Dans une décision rendue mardi (22 avril), la juge Judith Harvie a statué qu’Air Canada a fait preuve « d’ignorance et de laxisme » en concluant qu’elle était exemptée d’une disposition de la Loi sur la protection du consommateur, sous prétexte que le transport aérien relève généralement de la compétence fédérale.

« La faute est grave, délibérée et touche un grand nombre de consommateurs », lit-on dans le jugement. Air Canada a mis ses intérêts commerciaux en avant, démontrant un sérieux manque de considération et de soin envers les consommateurs. Une condamnation à des dommages-intérêts punitifs est nécessaire pour dénoncer ce comportement. »

 

Une saga de 15 ans

La décision infirme un jugement de première instance qui avait reconnu une infraction à la loi sans toutefois accorder de dédommagement, jugeant qu’aucun préjudice n’avait été démontré.

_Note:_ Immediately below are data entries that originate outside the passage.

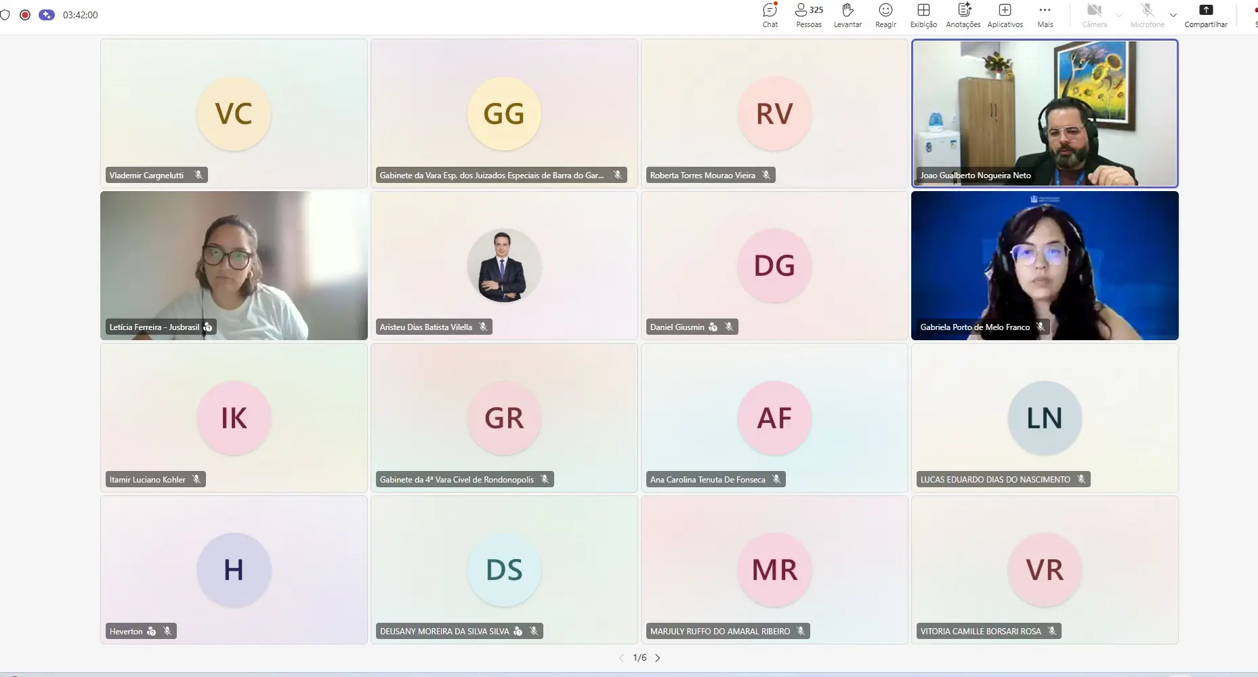Open the Exibição view layout menu
The width and height of the screenshot is (1258, 677).
pos(923,15)
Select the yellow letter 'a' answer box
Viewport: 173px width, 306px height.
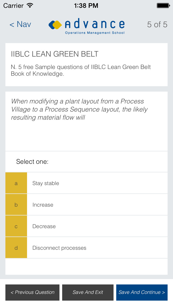[16, 183]
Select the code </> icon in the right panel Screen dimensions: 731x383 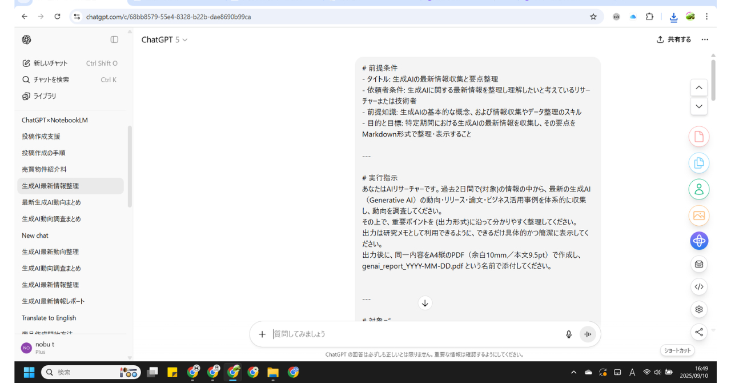point(698,286)
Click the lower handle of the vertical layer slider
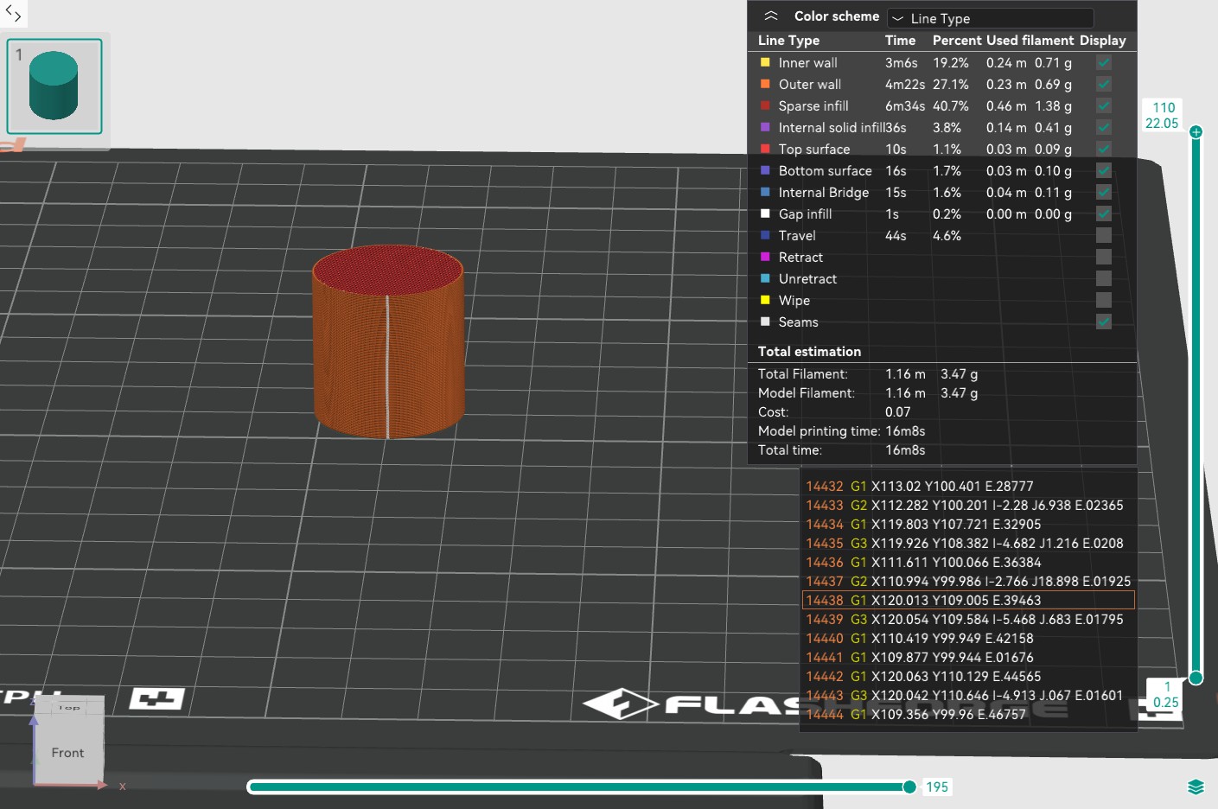1218x809 pixels. [1196, 678]
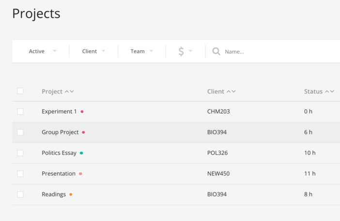Image resolution: width=340 pixels, height=221 pixels.
Task: Click orange color dot beside Readings
Action: [71, 194]
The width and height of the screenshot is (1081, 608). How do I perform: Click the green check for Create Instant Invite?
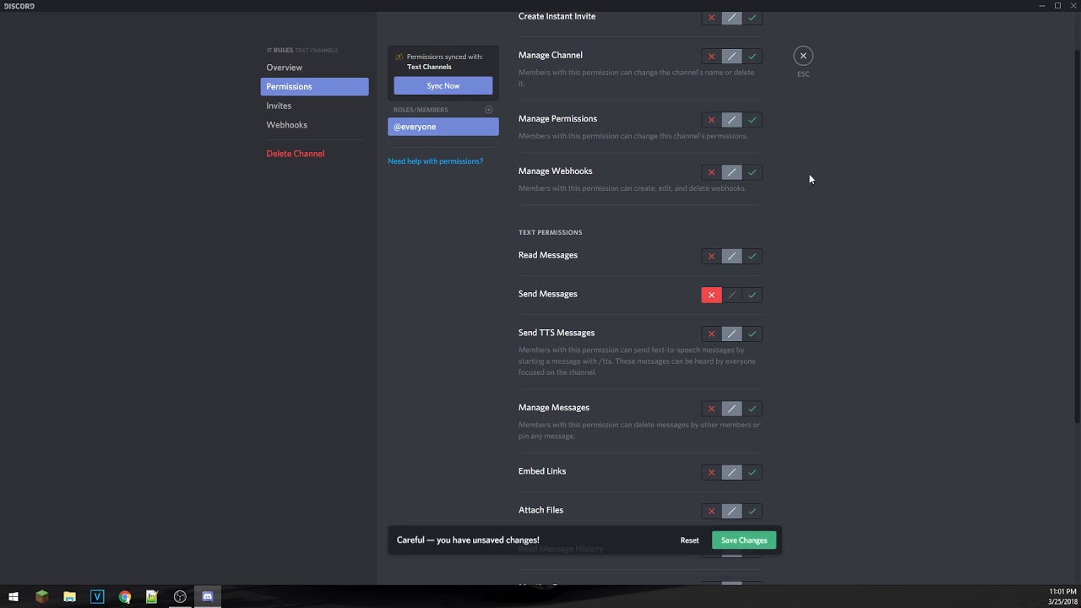click(x=752, y=17)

L’affaire, qui dure depuis 15 ans, a été lancée par un groupe de défense des consommateurs et un résident de Montréal, Michael Silas, qui affirmait que la compagnie aérienne n’avait pas inclus tous les frais supplémentaires, comme la surcharge de carburant, dans le prix affiché en ligne, contrevenant à une loi sur la protection du consommateur entrée en vigueur quelques semaines avant son achat de billet en 2010.

Silas a indiqué avoir été facturé 124 $ de plus en taxes, frais et surcharges que le tarif affiché au départ sur le site Web d’Air Canada.

Dans leur réclamation initiale, les demandeurs soutenaient que la compagnie aérienne empêchait les clients de faire des choix éclairés et devait rembourser les montants facturés au-delà du prix annoncé, hors taxes.

La juge a noté qu’Air Canada « ne conteste plus » avoir enfreint la loi provinciale, tout en ajoutant que « la preuve ne démontre pas qu’un consommateur en particulier a effectivement été induit en erreur. »

 

Un appel possible

Air Canada a indiqué qu’elle examinait la possibilité de porter cette décision en appel.

Le porte-parole Peter Fitzpatrick a déclaré que le jugement repose principalement sur une divergence d’interprétation quant à la signification et à « l’interaction des lois fédérales et provinciales » avant février 2012, des questions clarifiées depuis par la jurisprudence.

« Les circonstances ayant donné lieu à cette décision ne sont donc plus d’actualité depuis 2012 », a-t-il affirmé par courriel.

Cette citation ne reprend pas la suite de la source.